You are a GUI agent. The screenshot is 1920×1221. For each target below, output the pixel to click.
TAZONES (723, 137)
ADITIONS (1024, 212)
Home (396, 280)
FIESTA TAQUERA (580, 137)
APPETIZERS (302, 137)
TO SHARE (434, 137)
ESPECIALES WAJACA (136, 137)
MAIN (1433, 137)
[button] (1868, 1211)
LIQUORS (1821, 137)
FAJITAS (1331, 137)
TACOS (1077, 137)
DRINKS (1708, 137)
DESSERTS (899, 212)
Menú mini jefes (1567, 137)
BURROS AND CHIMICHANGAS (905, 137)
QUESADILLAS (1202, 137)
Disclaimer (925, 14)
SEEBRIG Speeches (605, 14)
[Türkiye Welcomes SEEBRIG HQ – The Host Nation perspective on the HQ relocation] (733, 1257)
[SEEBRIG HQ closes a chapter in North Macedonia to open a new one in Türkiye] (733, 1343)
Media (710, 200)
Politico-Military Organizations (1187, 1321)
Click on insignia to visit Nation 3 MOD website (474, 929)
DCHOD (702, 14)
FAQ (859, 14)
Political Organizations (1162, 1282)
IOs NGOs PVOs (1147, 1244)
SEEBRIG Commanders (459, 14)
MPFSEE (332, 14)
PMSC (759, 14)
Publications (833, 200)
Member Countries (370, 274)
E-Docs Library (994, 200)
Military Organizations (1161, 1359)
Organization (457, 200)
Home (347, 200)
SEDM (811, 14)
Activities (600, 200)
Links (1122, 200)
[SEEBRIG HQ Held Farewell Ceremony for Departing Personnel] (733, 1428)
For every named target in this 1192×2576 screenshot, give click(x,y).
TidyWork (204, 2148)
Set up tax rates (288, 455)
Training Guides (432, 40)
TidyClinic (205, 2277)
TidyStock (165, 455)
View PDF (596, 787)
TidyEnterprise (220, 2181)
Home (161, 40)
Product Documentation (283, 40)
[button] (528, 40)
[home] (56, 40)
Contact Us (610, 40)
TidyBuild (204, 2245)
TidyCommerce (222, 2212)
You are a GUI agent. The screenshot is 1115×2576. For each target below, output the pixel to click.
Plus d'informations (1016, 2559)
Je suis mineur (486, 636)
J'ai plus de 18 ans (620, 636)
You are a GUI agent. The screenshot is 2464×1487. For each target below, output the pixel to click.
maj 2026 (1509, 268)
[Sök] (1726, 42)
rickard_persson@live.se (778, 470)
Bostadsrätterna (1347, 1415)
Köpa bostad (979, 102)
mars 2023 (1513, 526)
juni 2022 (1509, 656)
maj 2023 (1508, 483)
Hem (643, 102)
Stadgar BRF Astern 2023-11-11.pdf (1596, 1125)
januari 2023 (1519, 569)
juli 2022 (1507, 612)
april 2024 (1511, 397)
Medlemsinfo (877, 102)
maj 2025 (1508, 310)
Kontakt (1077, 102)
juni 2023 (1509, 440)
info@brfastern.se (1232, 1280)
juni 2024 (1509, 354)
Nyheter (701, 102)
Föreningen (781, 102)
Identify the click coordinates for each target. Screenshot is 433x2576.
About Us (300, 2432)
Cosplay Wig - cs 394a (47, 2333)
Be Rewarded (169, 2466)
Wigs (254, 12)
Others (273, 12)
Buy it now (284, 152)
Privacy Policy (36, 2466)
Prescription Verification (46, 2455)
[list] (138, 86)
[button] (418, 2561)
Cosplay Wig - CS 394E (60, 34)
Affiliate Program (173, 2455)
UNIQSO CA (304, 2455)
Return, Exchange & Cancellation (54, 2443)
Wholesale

----

Exercise brief -
Go through the entries. Report every line that contains the word "target".

Result for this task -
You are a GUI agent. The screenshot is 1920×1221. For each target below, output the pixel to click.
For every named target in this 1192×2576 screenshot, give click(x,y).
You are a GUI agent. The screenshot is 1115×2576. For each target below, output the pixel to click.
You are a GUI agent. The screenshot is 2464×1487. For each target below, output the pixel to click.
Identify the click coordinates for each target. Screenshot is 433x2576.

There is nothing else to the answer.